The folks who decided to give
McHealthy Fries a try were met with an alternative they didn't expect. The
McHealthy Fries, they decried, were nothing more than fresh apple and carrot
sticks.
Soon after the first McHealthy
Fries®began appearing on the menu, complaints started pouring in and McDonald's
found itself in a huge firestorm of controversy, i.e. "what constitutes a
fry?"
"They got the healthy part
right," said Wilmer Deans of Shreveport, Louisiana, "but the fry
part? Where's the grease?" he said, mocking another big fast food chain.
Chef Ibbles countered with
"what part of the word fry is healthy? You're the ones asking for healthy
fries. Seriously? If that isn't an oxymoron, then I am Colonel Sanders,"
to which Deans replied, "Who you calling a moron, moron?"
The fight devolved into fisticuffs
with Colonel Sanders, er Chef Ibbles, taken to the hospital with a broken nose.
The fight isn't over. Less than a
month after the menu change, a group of angry diners is threatening a class
action suit against McDonald's for false food labeling.
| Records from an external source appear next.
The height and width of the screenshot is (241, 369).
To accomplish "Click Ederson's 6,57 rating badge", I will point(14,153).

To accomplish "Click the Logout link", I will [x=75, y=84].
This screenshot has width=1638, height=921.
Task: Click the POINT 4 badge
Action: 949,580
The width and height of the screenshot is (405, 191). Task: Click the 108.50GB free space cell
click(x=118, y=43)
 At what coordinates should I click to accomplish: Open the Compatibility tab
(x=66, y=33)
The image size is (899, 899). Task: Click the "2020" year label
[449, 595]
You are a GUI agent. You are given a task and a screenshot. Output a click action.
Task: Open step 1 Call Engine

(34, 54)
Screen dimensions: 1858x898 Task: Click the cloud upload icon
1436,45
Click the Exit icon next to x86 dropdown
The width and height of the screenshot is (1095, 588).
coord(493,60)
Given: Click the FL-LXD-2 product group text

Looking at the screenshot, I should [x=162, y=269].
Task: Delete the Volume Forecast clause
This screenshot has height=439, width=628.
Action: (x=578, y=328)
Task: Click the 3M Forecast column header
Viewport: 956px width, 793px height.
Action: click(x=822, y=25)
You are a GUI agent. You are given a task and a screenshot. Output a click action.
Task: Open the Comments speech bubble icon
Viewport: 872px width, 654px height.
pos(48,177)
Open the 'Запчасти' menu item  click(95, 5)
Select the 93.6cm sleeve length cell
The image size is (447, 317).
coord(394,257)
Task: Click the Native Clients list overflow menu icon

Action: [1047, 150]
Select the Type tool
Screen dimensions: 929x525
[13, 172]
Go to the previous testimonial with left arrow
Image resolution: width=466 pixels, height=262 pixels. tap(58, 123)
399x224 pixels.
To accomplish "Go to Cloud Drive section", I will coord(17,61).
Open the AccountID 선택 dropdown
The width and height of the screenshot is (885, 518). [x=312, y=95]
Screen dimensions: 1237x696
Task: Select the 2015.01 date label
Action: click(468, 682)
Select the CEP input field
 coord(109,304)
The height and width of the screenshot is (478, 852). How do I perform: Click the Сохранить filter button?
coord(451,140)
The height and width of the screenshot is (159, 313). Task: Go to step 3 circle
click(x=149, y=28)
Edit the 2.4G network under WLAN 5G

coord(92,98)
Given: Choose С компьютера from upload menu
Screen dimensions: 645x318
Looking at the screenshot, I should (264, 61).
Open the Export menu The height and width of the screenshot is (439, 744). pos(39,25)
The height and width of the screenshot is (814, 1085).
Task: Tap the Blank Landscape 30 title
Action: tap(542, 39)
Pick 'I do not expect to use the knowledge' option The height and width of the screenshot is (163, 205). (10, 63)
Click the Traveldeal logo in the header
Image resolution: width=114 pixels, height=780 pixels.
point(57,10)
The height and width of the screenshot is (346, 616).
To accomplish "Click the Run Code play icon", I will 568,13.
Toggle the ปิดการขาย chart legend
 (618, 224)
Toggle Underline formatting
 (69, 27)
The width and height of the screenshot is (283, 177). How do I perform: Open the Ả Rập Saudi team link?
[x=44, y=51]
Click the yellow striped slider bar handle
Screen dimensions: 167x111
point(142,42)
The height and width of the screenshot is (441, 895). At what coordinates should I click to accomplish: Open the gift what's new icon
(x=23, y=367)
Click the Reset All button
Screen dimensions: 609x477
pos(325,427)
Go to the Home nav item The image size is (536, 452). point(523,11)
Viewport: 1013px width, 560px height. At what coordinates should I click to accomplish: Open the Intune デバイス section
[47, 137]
Meanwhile, McDonald's
has taken the McHealthy Fries® off the menu for now until they can come up with
something closer to a fry than an apple or a carrot.
"We were mainly concerned with
the safety of our servers, both in the restaurant and those manning the
drive-thru windows," said a McDonald's spokesperson known only as Ronald.
"While the 'fries' served were
always refrigerated and contained no hot grease whatsoever, getting hit back in
the face with a bag of apple and carrot sticks can sting," he said.